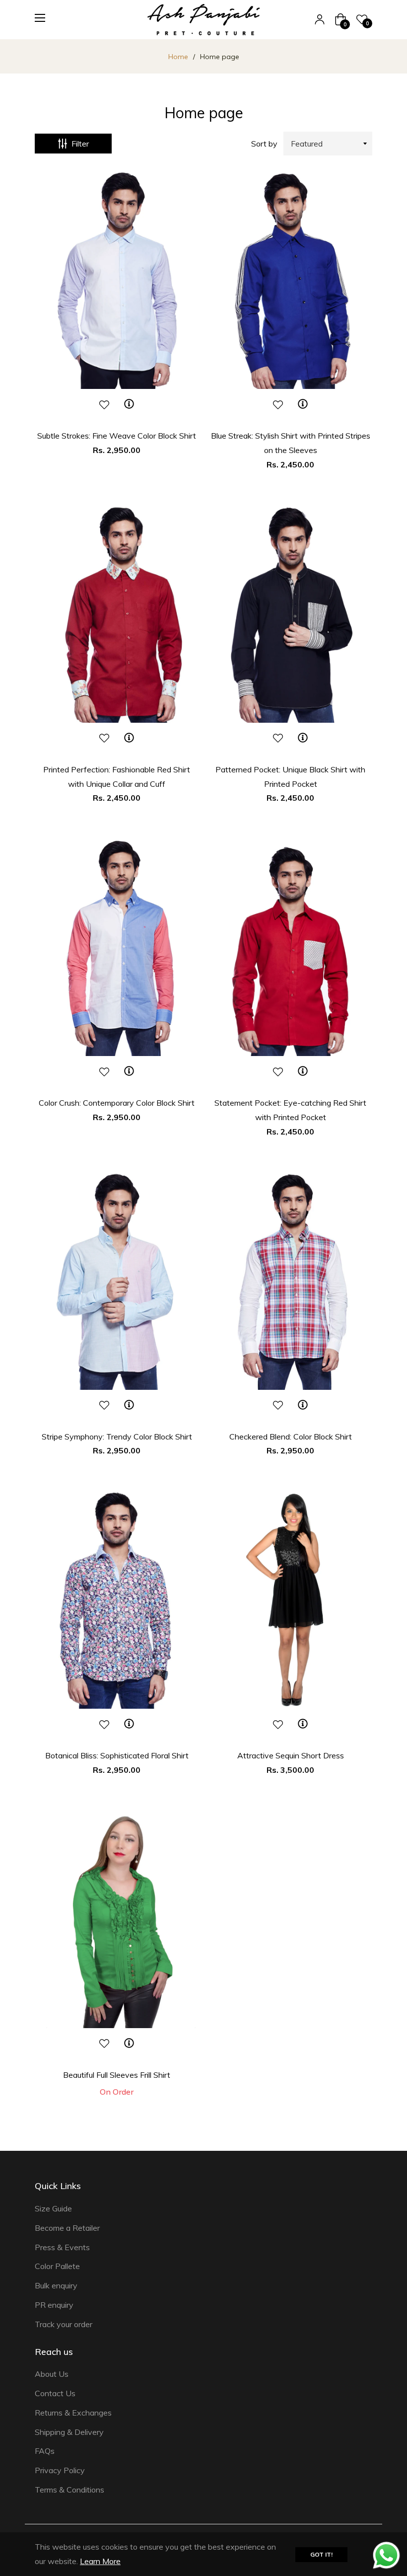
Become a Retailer (67, 2228)
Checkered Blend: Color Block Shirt (290, 1436)
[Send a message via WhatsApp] (386, 2555)
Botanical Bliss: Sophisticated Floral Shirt (117, 1755)
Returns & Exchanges (73, 2413)
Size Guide (53, 2208)
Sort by (264, 144)
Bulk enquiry (56, 2285)
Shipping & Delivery (69, 2432)
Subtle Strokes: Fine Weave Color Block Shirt (116, 436)
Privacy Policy (60, 2470)
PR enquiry (54, 2305)
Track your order (63, 2324)
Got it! (321, 2554)
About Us (51, 2374)
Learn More (100, 2561)
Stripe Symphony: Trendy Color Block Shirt (117, 1436)
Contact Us (55, 2393)
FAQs (45, 2451)
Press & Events (62, 2247)
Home (178, 56)
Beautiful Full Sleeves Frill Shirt (116, 2075)
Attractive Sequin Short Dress (290, 1755)
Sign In (320, 19)
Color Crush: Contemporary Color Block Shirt (117, 1103)
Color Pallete (57, 2266)
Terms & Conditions (69, 2490)
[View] (129, 404)
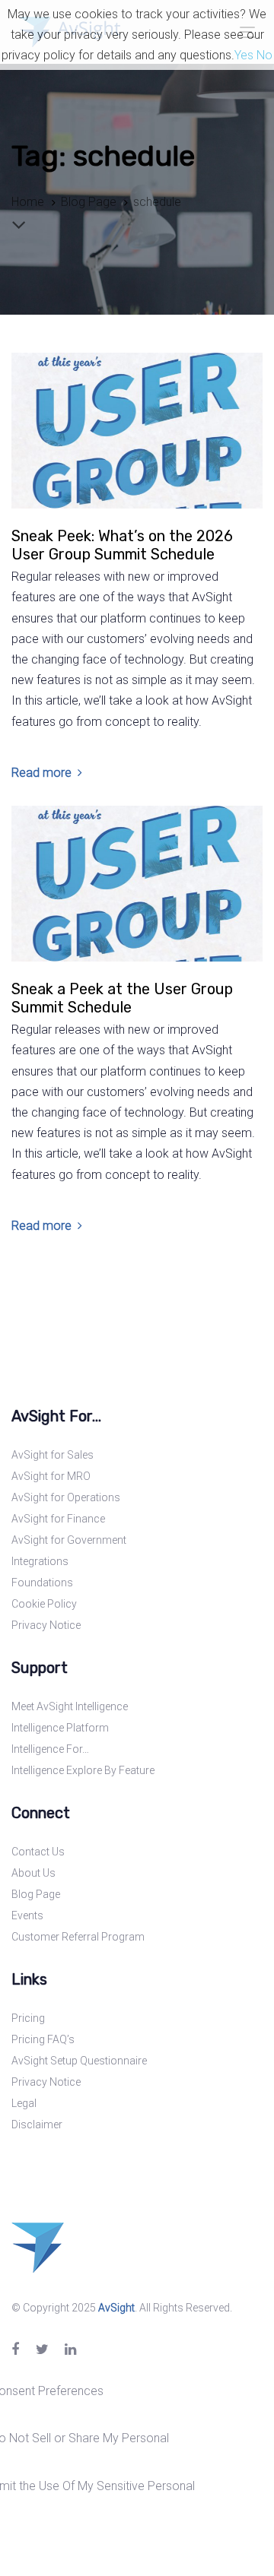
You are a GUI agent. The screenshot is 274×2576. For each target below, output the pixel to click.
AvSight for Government (68, 1540)
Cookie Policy (44, 1604)
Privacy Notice (46, 1625)
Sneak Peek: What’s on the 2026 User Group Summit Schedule (122, 545)
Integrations (39, 1561)
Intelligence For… (50, 1749)
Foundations (42, 1582)
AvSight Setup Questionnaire (79, 2061)
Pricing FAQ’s (43, 2039)
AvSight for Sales (52, 1455)
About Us (33, 1873)
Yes (243, 55)
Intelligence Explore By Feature (83, 1770)
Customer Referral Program (78, 1937)
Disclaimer (36, 2124)
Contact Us (38, 1852)
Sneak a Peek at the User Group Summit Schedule (122, 998)
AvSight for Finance (58, 1519)
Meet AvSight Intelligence (69, 1706)
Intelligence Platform (60, 1728)
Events (27, 1915)
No (264, 55)
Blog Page (35, 1894)
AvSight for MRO (51, 1476)
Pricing (28, 2018)
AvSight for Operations (65, 1497)
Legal (24, 2103)
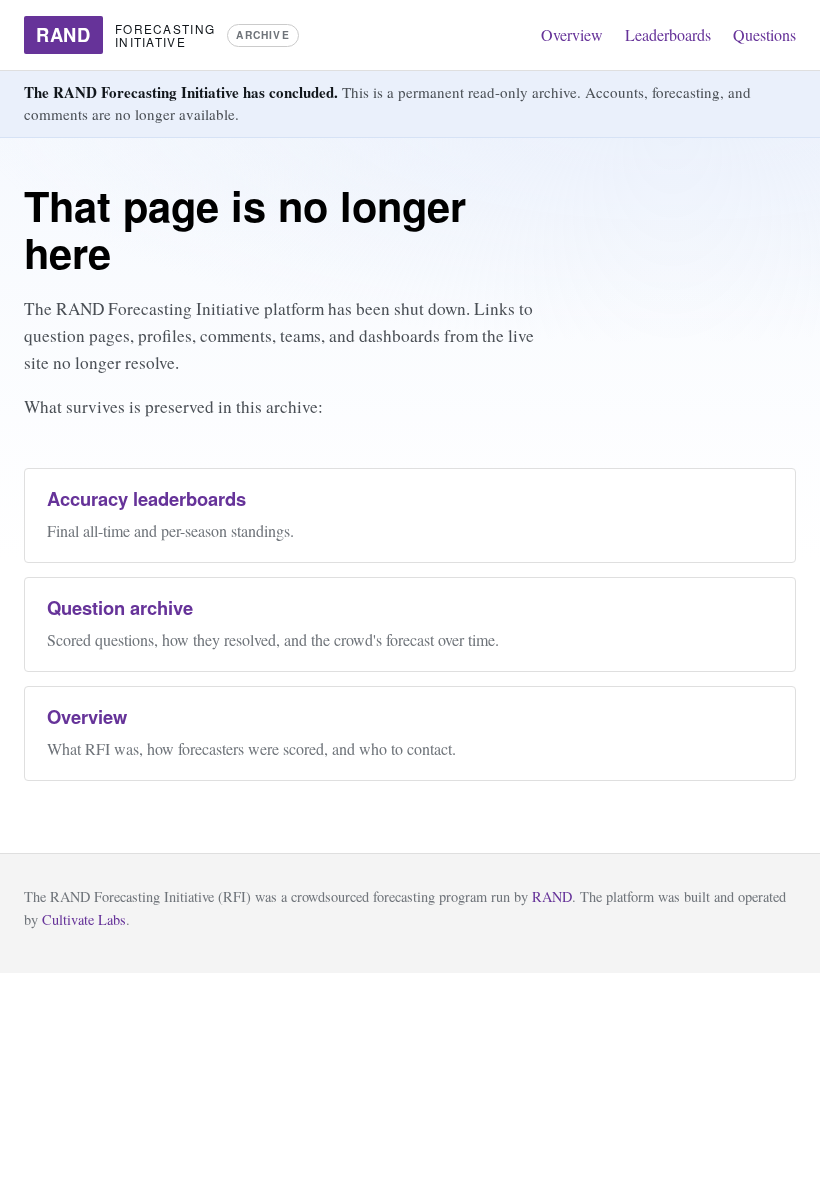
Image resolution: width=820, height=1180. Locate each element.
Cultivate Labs (84, 919)
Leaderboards (668, 34)
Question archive (120, 607)
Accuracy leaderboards (146, 498)
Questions (764, 34)
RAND (552, 896)
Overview (572, 34)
════════════════
▸ What you have to do
Show the lines of the material that contain the word "each".

▸ Solved problem
You are a GUI agent. The screenshot is 274×2576. For each target below, output the pixel to click.
Image resolution: width=820, height=1180. Locate each element.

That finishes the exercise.